▶ _Exercise brief_: Exact reproduction required: the lines below from the line with "Task: Select the orange carrot sidebar icon" to the line with "Image resolution: width=640", both ends included, and no others.
-------- Recorded data --------
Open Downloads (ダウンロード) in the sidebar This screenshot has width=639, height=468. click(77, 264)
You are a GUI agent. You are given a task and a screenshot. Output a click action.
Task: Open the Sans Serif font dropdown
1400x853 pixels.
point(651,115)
--------
-------- Recorded data --------
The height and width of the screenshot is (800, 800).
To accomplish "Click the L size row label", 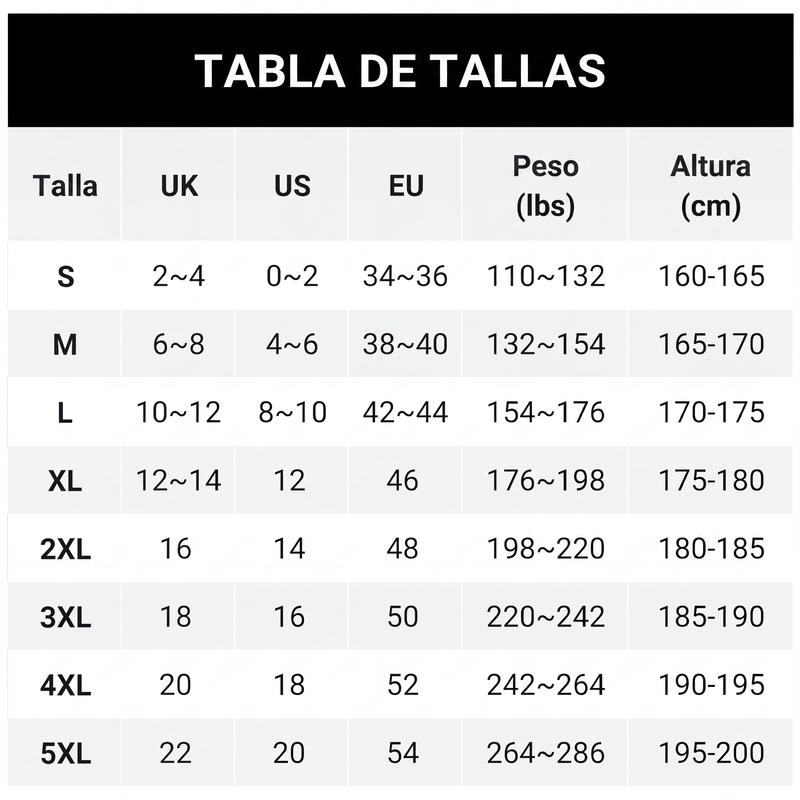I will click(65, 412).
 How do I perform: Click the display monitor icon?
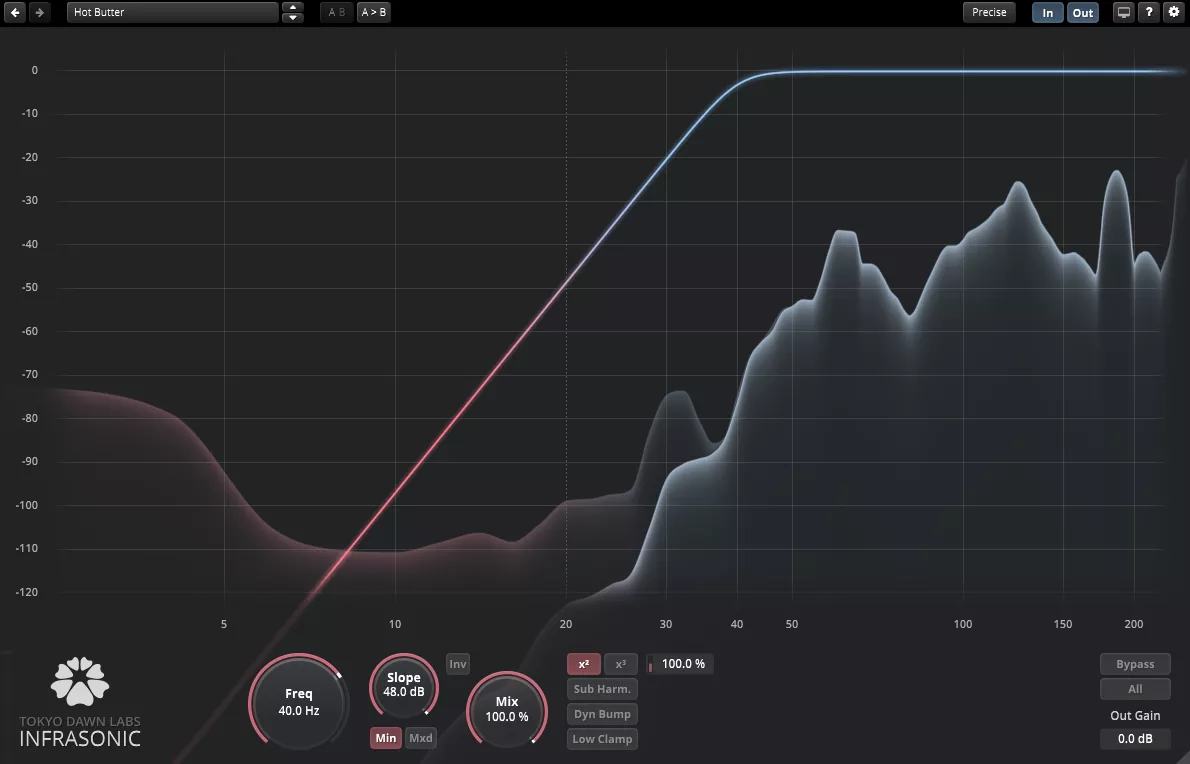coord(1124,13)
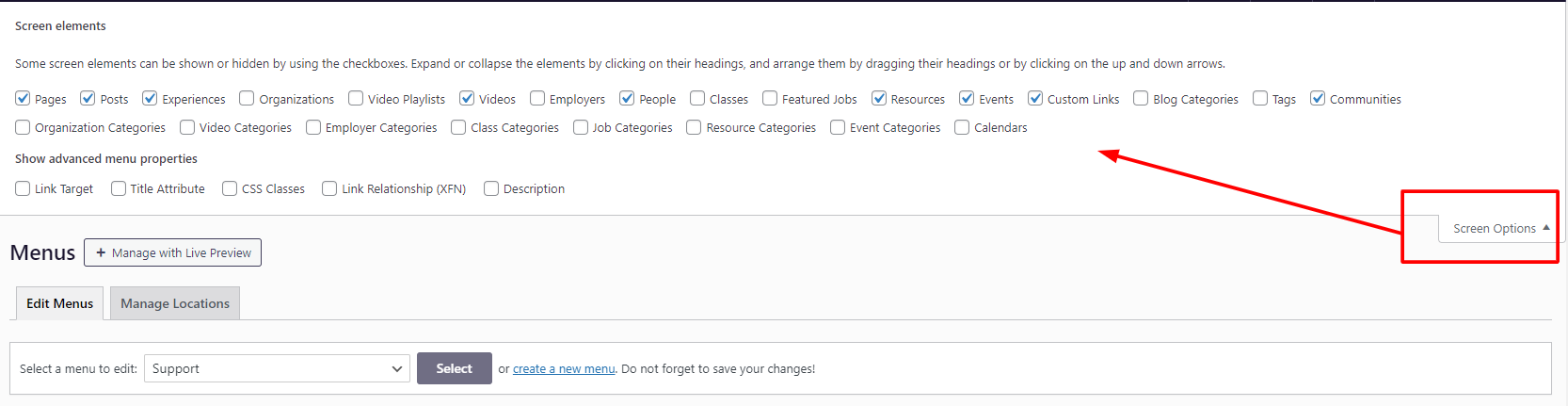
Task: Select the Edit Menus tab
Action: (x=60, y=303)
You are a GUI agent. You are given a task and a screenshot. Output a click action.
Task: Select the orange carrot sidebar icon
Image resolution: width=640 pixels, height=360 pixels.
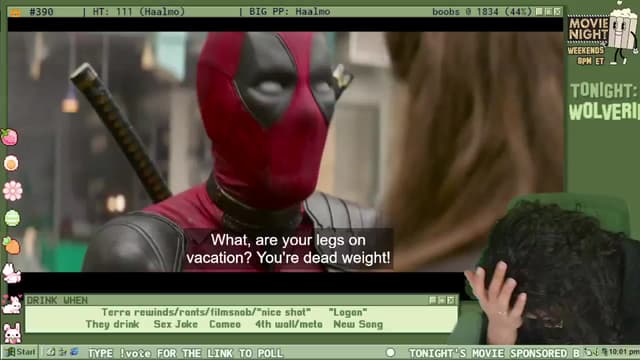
--------
▶ _Exercise output_:
Task: Select the orange carrot sidebar icon
Image resolution: width=640 pixels, height=360 pixels.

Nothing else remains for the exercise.